Paul Mason, die zelf in Athene leeft, heeft de afgelopen periode veel reportages en videoblogs gemaakt waarmee hij de situatie probeert te analyseren en kondigt nu het postkapitalisme aan:
You only find this new economy if you look hard for it. In Greece, when a grassroots NGO mapped the country’s food co-ops, alternative producers, parallel currencies and local exchange systems they found more than 70 substantive projects and hundreds of smaller initiatives ranging from squats to carpools to free kindergartens. To mainstream economics such things seem barely to qualify as economic activity – but that’s the point. They exist because they trade, however haltingly and inefficiently, in the currency of postcapitalism: free time, networked activity and free stuff.
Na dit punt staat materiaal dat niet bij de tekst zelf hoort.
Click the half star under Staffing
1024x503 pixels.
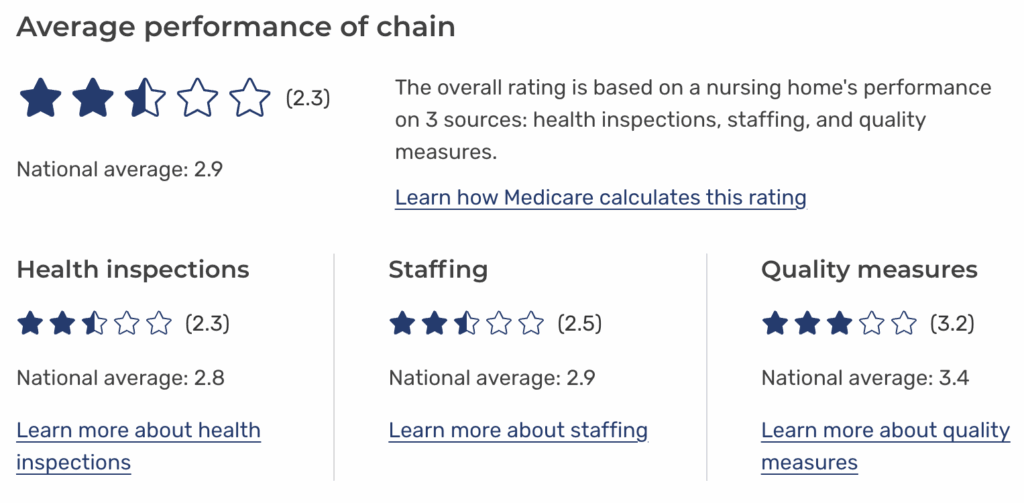click(x=466, y=324)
Ik neig ernaar om dit als een onvermijdelijke uitkomst te zien. Alternatieve bewegingen zijn goed en op het juiste niveau bezig, maar tegelijkertijd ben ik sceptisch over de tijdsspanne waarin dit zal plaatsvinden en verwacht niet dat ik de vervolmaking nog zal meemaken (het zal in ieder geval niet een gebeurtenis zijn, meer een langzame verschuiving.)
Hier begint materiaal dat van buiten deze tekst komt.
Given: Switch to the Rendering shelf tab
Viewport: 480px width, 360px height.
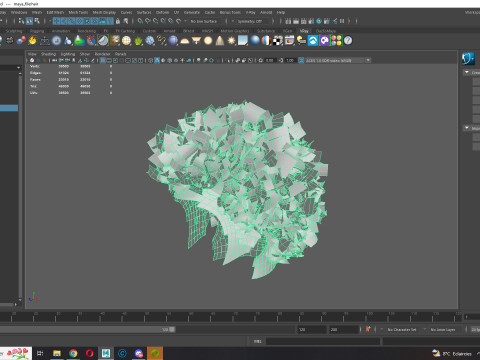Looking at the screenshot, I should [87, 31].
Om terug te keren naar het hier en nu: een van de effecten die soms niet lijkt te zijn doordacht door de eurozone-technocraten is de manier waarop hun gedrag invloed kan hebben op het aangekondigde referendum over de vraag of het Verenigd Koninkrijk in de E.U. moet blijven. Of misschien is het wel een ingecalculeerd risico en verwacht men dat wanneer het zo ver is, de meeste mensen de afgelopen weken zullen zijn vergeten. Hoe dan ook, Camerons referendum was altijd een zorgvuldig georkestreerd pressiemiddel om gunstigere voorwaarden van de E.U. los te peuteren. Alleen een handvol anti-Europeanen in zijn eigen partij en kiezers van UKIP zouden voor uittreding stemmen. Dat lijkt dankzij Griekenland te zijn veranderd. Owen Jones geeft een goed overzicht van de groeiende linkse sympathie voor uittreding (een Lexit):
Other treaties and directives enforce free market policies based on privatisation and marketisation of our public services and utilities. David Cameron is now proposing a renegotiation that will strip away many of the remaining “good bits” of the EU, particularly opting out of employment protection rules. Yet he depends on the left to campaign for and support his new package, which will be to stay in an increasingly pro-corporate EU shorn of pro-worker trappings. Can we honestly endorse that?
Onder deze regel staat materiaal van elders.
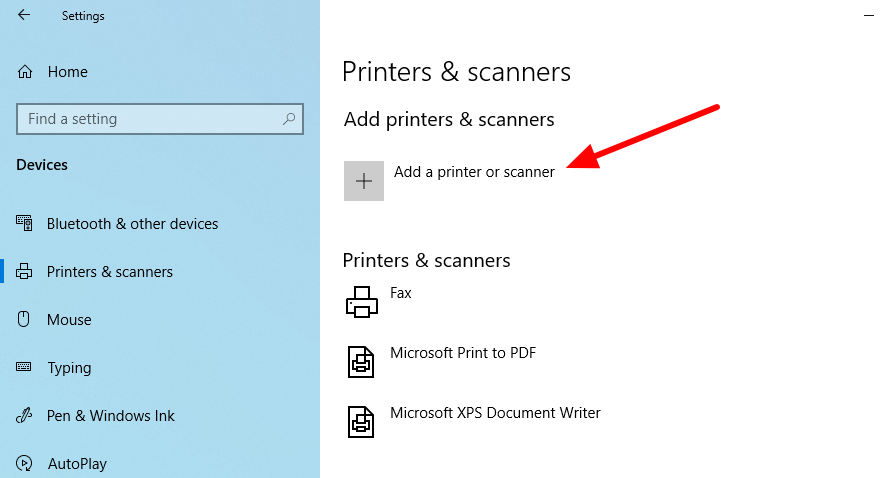
Task: Go to the Home settings page
Action: [68, 72]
Tariq Ali komt in London Review of Books na een interessante historische analyse tot eenzelfde conclusie. Hieraan voorafgaand geeft hij een goede samenvatting van hoe we in deze situatie zijn terechtgekomen:
When capitalism went into crisis in 2008, the scale of the disaster was such that Joseph Stiglitz was convinced it was the end of neoliberalism, that new economic structures would be needed. Wrong, alas, on both counts. The EU rejected any notion of stimulus, except for the banks whose recklessness, backed by politicians, had been responsible for the crisis in the first place. Taxpayers in Europe and the United States gave trillions to the banks. The Greek debt by comparison was trivial. But the EU didn’t want to make any shifts that could damage the process of financialisation that they had insisted was the only way forward. Greece, the weakest link in the EU chain, went first, followed by Spain, Portugal, Ireland. Italy was on the brink. The Troika dictated the policies to be followed in all these countries.
Ambrose Evans-Pritchard schreef in The Telegraph een tegendraads artikel waar Wolfgang Schäuble, de Duitse minister van financiën, in tegenstelling tot het beeld wat nu is ontstaan, eigenlijk de good guy is in het hele verhaal:
What Greece is being asked to do is scientifically impossible. Almost everybody involved in the talks knows this. Yet the lie goes on because the dysfunctional nature of EMU politics and governance makes it impossible to come clean. The country is dishonestly kept in a permanent state of crisis.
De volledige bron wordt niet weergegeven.